Presentato alle Giornate di Soletta il documentario di Filippo Demarchi sulla sua esperienza di burn out
“Buongiorno a tutti. Volevo parlarvi oggi di una segnalazione: il ragazzo in questione si chiama Filippo, ha 34 anni e si è autosegnalato”. Si apre così, ‘Osteria all’undici’. E così si apre anche il percorso di reinserimento, dopo un burn out, di Filippo Demarchi, nella doppia veste di regista e protagonista di questo documentario presentato alle Giornate di Soletta e in concorso per il premio Visioni.
Regista e protagonista di un film, ma prima di tutto, in ‘Osteria all’undici’, cameriere in questa impresa sociale della Fondazione Sirio: nel corso del film scopriamo, attraverso ricordi e qualche immagine, cosa è successo, la sua prigionia autoinflitta, rinchiuso in casa mangiando pochissimo e leggendo in continuazione gli stessi libri, per farsi una cultura e “essere all’altezza” di irraggiungibili aspettative autoimposte dopo una deludente esperienza lavorativa. Poi il ricovero, l’invalidità e, appunto, la decisione di iniziare un nuovo percorso professionale lontano dal cinema: cameriere, all’inizio, e poi receptionist in un ostello. Ma, come ci ha raccontato dopo la (calorosamente applaudita) proiezione al Landhaus, il cinema resta una passione e così in questo percorso di reinserimento socio-professionale entrano due film.
Il primo è, appunto, ‘Osteria all’undici’ che vede Filippo confrontarsi e discutere con le altre persone che lavorano con lui, condividendo le proprie storie e le proprie esperienze, il che costituisce un efficace contrasto con l’autoisolamento del burn out e al contempo mostra quanto sia comune avere una qualche difficoltà psicologica (“ma tu hai già visto una persona normale?” chiede uno dei colleghi di Filippo, strappando un sorriso al pubblico).
Raccontare il proprio percorso in un documentario significa mettersi in gioco in prima persona. Mai pensato di rielaborare l’esperienza in una fiction? «Avevo già un arco narrativo semplice e preciso, senza bisogno di cambiare nulla, con la traiettoria da un periodo abbastanza scuro della mia vita a un periodo più luminoso, quello della reintegrazione professionale che stavo vivendo, quindi il reintegrarsi nella società». E il fatto di aver reso pubblica una esperienza così personale? «È vero che ho raccontato molto della mia vita e su alcuni dettagli ho riflettuto molto, se inserirli o meno. Ma d’altra parte che esperienza voglio far vivere allo spettatore? Lo spettatore sente se un autore vuole restare in superficie perché ha paura del giudizio degli altri. E se non si capiscono le cause di un processo così profondo, tanto vale non raccontarlo».

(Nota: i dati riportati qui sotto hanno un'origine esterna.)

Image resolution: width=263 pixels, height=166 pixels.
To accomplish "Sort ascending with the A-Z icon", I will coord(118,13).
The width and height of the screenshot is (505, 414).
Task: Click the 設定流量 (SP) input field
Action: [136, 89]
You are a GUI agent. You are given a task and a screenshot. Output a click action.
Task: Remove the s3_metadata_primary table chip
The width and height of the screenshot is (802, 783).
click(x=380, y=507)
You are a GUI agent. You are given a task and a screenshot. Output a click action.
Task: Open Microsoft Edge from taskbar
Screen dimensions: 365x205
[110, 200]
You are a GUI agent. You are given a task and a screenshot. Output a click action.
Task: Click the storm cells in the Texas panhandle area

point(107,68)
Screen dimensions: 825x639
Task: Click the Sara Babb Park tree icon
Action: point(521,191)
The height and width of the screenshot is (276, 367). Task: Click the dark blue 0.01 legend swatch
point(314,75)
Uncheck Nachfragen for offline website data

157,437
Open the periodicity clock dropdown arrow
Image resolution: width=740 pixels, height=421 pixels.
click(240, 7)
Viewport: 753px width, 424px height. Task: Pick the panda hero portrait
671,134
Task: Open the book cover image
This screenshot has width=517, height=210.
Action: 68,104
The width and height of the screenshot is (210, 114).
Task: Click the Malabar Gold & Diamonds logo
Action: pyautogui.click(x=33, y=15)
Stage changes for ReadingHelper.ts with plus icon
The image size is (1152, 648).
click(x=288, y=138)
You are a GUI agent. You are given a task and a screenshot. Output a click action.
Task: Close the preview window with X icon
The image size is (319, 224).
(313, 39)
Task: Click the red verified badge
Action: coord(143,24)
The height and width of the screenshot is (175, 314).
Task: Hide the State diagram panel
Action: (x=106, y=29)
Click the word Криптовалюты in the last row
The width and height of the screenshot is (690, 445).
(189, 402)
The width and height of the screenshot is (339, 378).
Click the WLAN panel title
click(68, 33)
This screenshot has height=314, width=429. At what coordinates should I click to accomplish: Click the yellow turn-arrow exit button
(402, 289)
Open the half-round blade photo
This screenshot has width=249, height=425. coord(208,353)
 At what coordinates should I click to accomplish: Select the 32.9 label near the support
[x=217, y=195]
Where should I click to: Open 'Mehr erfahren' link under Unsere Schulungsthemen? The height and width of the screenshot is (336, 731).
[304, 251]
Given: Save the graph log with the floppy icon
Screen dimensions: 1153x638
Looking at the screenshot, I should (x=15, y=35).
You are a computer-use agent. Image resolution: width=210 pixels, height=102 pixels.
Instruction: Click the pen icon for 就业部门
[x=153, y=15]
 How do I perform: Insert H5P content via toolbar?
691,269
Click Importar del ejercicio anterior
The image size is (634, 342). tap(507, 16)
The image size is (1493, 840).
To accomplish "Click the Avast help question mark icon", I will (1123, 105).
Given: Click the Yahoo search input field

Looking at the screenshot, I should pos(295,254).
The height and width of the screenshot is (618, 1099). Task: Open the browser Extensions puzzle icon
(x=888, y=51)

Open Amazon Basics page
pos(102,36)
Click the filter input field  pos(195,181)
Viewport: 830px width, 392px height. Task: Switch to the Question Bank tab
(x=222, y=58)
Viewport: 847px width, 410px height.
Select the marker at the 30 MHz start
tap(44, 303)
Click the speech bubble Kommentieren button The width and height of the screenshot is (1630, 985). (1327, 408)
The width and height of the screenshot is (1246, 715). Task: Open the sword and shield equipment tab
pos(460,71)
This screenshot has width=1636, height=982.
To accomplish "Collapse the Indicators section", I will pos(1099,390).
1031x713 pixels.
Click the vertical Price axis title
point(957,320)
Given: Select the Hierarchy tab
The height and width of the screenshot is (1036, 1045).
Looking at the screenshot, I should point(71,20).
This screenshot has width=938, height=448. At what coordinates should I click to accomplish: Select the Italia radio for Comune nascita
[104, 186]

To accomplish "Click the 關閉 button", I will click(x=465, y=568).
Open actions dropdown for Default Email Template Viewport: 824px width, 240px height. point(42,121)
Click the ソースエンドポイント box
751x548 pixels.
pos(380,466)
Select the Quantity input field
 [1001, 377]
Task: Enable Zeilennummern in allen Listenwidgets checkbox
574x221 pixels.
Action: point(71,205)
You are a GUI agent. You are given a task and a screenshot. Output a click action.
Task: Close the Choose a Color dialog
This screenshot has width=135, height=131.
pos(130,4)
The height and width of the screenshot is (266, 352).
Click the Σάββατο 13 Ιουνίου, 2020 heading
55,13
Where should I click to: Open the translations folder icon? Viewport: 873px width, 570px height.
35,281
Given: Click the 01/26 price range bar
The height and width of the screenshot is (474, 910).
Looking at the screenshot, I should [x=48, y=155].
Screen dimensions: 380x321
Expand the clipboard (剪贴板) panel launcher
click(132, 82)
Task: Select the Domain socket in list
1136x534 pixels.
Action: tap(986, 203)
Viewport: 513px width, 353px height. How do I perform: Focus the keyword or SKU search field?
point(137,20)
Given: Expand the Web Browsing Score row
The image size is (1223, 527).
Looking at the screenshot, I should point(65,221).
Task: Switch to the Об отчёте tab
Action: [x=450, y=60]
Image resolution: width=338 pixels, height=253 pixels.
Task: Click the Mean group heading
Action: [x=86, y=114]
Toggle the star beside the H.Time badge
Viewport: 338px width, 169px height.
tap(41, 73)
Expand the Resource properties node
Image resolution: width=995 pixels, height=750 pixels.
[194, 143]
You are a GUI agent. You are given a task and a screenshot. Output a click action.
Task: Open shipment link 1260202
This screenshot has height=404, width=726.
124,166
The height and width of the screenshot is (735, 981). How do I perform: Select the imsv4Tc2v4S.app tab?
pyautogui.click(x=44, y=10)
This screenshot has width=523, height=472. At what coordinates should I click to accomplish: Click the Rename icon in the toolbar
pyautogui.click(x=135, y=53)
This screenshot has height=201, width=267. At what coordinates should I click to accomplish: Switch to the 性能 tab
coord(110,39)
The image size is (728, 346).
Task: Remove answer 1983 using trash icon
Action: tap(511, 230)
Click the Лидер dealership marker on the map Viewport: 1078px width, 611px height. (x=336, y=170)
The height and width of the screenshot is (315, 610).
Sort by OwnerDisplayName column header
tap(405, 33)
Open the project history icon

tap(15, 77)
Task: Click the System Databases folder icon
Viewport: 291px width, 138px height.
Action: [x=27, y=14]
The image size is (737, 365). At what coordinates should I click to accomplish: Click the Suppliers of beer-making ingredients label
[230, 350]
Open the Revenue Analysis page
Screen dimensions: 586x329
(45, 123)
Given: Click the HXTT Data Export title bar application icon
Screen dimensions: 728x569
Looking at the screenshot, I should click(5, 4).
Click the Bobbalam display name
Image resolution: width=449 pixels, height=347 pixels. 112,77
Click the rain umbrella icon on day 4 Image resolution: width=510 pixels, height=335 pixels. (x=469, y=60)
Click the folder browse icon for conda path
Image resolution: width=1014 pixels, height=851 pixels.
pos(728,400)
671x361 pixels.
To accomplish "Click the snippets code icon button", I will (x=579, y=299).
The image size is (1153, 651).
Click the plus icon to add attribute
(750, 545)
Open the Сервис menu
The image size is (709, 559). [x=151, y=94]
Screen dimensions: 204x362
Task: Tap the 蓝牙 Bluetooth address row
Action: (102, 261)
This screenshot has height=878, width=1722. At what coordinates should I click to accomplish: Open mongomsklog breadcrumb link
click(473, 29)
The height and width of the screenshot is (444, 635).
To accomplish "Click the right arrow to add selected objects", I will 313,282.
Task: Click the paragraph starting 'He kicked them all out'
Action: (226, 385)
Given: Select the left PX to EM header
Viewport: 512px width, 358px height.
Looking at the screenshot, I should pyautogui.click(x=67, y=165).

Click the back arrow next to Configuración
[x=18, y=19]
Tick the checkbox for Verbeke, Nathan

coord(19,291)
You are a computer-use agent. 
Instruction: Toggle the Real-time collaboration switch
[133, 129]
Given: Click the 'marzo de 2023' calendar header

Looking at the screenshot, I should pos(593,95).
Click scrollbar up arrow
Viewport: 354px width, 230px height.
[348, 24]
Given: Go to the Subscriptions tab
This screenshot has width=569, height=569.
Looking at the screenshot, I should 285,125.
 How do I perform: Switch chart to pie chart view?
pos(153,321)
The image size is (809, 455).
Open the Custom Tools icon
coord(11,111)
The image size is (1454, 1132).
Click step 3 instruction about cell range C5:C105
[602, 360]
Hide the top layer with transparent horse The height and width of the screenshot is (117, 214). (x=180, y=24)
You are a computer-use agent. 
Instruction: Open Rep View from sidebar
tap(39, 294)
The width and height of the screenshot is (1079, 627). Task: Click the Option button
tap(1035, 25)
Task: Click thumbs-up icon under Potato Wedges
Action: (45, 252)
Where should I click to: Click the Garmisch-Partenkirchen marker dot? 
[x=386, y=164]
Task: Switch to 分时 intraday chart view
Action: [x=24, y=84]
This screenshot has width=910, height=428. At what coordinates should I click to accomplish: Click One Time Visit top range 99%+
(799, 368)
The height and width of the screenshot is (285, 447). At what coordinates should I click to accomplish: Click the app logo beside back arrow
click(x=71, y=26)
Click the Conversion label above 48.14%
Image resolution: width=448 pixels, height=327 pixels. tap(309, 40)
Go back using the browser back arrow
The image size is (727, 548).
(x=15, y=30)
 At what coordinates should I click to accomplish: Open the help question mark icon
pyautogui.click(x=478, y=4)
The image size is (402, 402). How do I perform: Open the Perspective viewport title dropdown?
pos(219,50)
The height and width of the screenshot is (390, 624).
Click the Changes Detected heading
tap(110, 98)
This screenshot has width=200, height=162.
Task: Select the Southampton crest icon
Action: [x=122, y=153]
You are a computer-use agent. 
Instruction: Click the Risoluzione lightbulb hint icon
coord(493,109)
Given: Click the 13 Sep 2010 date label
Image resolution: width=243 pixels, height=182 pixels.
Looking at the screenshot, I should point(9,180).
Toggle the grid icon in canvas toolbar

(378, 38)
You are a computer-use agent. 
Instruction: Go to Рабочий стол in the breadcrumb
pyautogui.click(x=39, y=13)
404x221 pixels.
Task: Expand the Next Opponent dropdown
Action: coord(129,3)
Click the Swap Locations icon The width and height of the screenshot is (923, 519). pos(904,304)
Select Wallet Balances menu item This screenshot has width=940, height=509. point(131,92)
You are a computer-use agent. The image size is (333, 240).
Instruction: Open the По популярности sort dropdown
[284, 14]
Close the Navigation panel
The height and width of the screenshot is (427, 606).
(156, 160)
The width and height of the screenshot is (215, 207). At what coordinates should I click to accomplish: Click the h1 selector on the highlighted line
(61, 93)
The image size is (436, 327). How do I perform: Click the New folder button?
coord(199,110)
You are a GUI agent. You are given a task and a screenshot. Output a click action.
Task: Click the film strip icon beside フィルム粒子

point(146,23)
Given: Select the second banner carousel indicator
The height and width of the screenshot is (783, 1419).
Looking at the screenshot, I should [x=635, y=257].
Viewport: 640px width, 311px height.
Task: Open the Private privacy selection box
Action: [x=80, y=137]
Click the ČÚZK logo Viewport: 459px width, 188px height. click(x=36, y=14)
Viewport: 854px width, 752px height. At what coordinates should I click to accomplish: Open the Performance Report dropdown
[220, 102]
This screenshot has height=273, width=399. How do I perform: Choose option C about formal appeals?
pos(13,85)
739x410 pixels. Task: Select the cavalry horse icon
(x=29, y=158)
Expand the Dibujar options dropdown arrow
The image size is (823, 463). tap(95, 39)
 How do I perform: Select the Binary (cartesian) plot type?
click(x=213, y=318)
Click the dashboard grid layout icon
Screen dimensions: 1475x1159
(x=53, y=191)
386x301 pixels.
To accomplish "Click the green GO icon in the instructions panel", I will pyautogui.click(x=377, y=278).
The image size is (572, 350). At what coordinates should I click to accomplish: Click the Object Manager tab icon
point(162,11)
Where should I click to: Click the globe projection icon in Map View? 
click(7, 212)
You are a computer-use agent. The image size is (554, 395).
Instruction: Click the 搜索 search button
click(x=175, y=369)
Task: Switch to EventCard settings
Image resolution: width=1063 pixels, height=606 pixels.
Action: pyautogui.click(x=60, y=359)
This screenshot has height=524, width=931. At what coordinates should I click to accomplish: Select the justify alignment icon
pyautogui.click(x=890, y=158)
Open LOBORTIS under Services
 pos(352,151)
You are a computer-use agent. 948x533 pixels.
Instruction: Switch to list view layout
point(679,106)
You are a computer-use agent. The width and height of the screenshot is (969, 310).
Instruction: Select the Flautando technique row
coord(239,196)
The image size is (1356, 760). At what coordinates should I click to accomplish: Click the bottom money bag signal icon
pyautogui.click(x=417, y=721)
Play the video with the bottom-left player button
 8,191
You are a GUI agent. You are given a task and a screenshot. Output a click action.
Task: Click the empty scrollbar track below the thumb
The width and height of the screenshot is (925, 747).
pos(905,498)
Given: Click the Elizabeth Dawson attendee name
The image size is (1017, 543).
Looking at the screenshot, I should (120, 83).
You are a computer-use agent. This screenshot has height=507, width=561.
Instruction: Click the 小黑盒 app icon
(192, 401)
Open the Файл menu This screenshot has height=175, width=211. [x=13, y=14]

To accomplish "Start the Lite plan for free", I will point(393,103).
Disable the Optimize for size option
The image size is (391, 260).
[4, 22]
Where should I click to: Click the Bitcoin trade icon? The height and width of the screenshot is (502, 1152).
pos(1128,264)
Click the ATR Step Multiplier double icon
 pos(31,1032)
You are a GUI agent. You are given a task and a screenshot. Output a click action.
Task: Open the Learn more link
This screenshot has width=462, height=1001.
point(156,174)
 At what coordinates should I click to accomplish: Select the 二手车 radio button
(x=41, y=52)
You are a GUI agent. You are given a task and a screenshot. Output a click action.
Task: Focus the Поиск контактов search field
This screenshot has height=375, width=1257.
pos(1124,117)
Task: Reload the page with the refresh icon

Il secondo film del percorso di reinserimento socio-professionale è, al momento, solo una sceneggiatura – e qualche scena di prova che è stata inserita in ‘Osteria all’undici’ –, ma la produzione dovrebbe partire. Altri progetti cinematografici non ve ne sono, a parte la collaborazione con alcuni festival come Castellinaria. «Non mi voglio caricare di tanti progetti come in passato» ha spiegato Demarchi che continua l’attività di receptionist. Del resto, ha aggiunto, «non ho mai pensato che fare il regista possa essere una professione vera, soprattutto in Svizzera: altri mestieri legati al cinema sì, riescono ad avere una continuità lavorativa nonostante la precarietà di contratti a tempo determinato, ma il regista dovrebbe seguire un progetto dalla pagina bianca alla distribuzione e no, non c’è possibilità di fare solo quello in Svizzera dove, al contrario ad esempio della Francia, la disoccupazione non ti riconosce i periodi in cui sei fermo a cercare altri progetti».
Anche per questo Filippo Demarchi continua a lavorare come cameriere e receptionist. C’è qualcosa che accomuna questi tre mestieri? Dopo averci pensato qualche minuto, risponde citando l’imprevisto. «Quando lavori in una reception o in un ristorante non sei mai sicuro di cosa succederà, non sai mai chi arriva, chi chiede una camera, chi vuole un piatto: sei sempre alla mercé dell’imprevisto. Sul set è la stessa cosa, perché non tutto è prestabilito. Il regista Jean Renoir diceva che sul set bisogna sempre lasciare la porta aperta, perché non sai mai cosa può entrare».